Ghana : la croissance ralentit au troisième trimestre malgré l’élan de l’agriculture

L’économie ghanéenne a marqué un net ralentissement au troisième trimestre 2025, avec une progression de 5,5 %, contre un taux révisé de 6,5 % au trimestre précédent. Ces données, publiées mercredi à Accra par le statisticien gouvernemental Alhassan Iddrisu, confirment un essoufflement après plusieurs mois de reprise soutenue.

Selon les comptes nationaux, la modération s’explique par un refroidissement dans les secteurs des services et de l’industrie, traditionnellement moteurs de la croissance. L’activité industrielle n’a progressé que de 0,8 %, contre 2,3 % précédemment, malgré la bonne tenue de la manufacture qui a affiché une hausse de 3,9 %, meilleure performance du segment. Les constructions, mines et carrières sont restées atones, pénalisées par une demande intérieure et extérieure moins dynamique.

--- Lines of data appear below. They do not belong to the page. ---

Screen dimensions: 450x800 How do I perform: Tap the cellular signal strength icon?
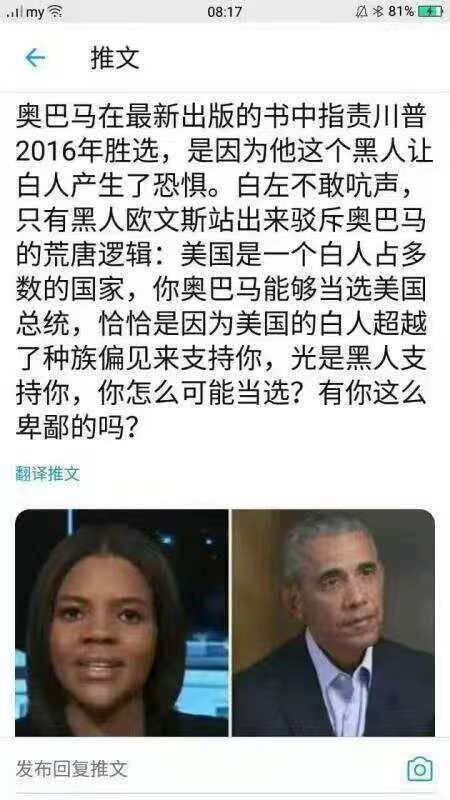[x=14, y=12]
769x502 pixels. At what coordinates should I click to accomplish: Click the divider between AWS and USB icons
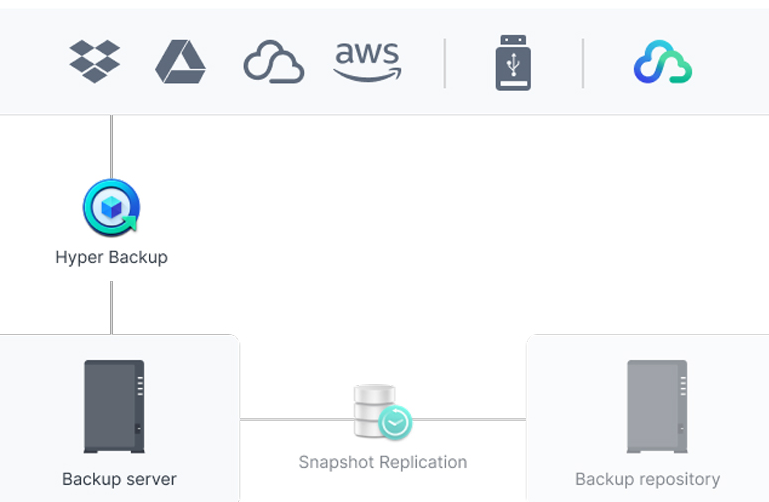tap(445, 63)
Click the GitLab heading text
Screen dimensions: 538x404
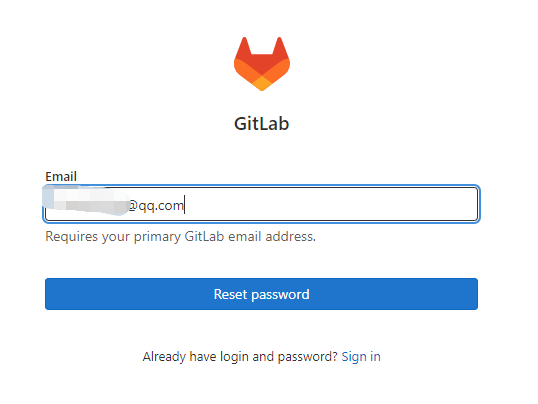pyautogui.click(x=261, y=124)
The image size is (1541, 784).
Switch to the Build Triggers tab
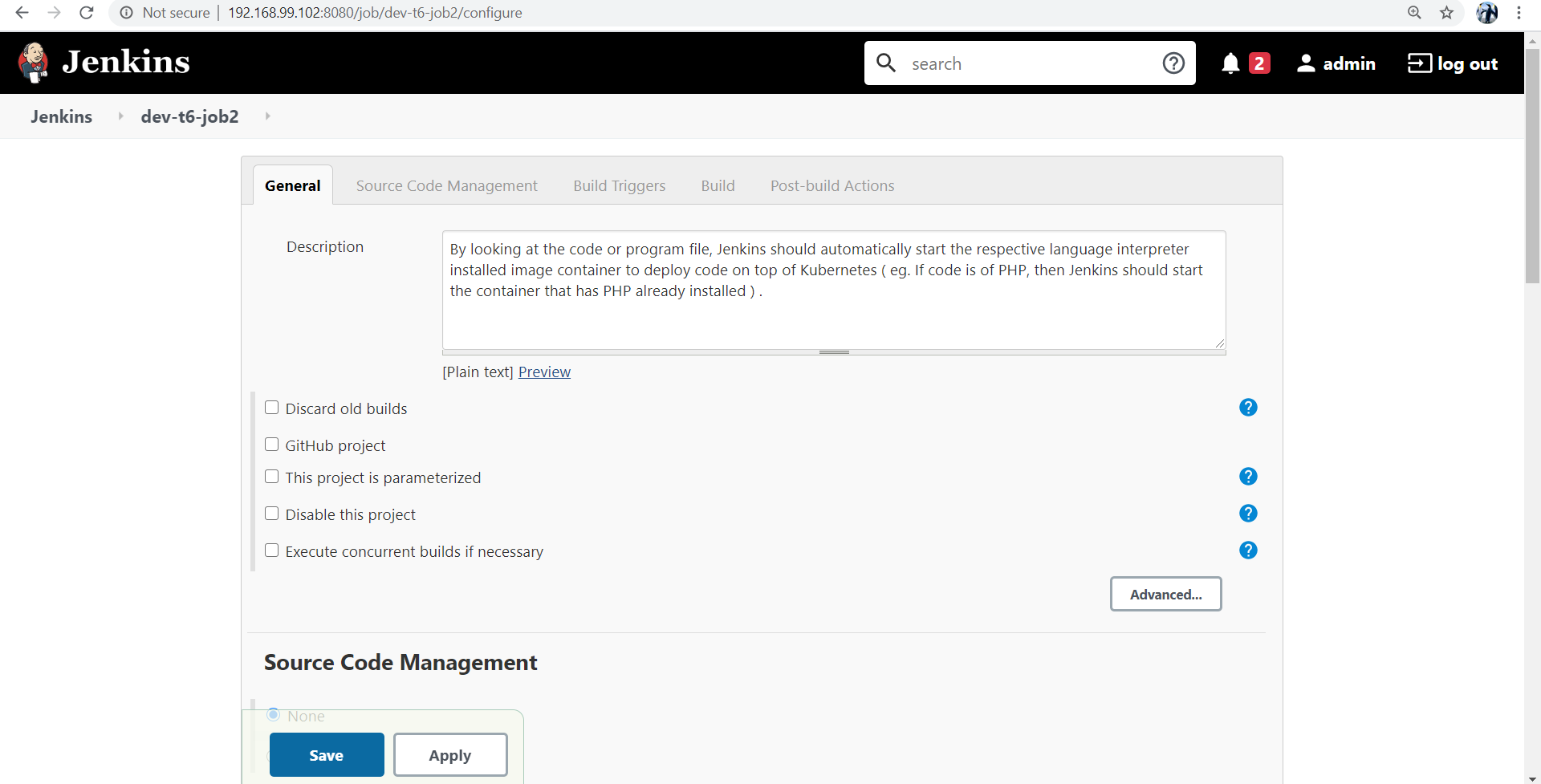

Le secteur des services a également perdu de la vitesse, avec une croissance ramenée à 7,6 % après 9,6 % au deuxième trimestre. Le commerce, le transport et les services d’information ont tous contribué à ce repli, tandis que les services financiers continuent de s’ajuster à un cadre réglementaire renforcé.

À contre-courant, l’agriculture s’est imposée comme le pilier du trimestre. Le secteur a bondi de 8,6 %, contre un taux révisé de 7,1 % trois mois plus tôt. La pêche, en particulier, a enregistré une production robuste, portée par de meilleures conditions climatiques et des programmes publics renforcés. Cette performance agricole a permis de compenser partiellement la faiblesse des autres secteurs et de soutenir la croissance globale.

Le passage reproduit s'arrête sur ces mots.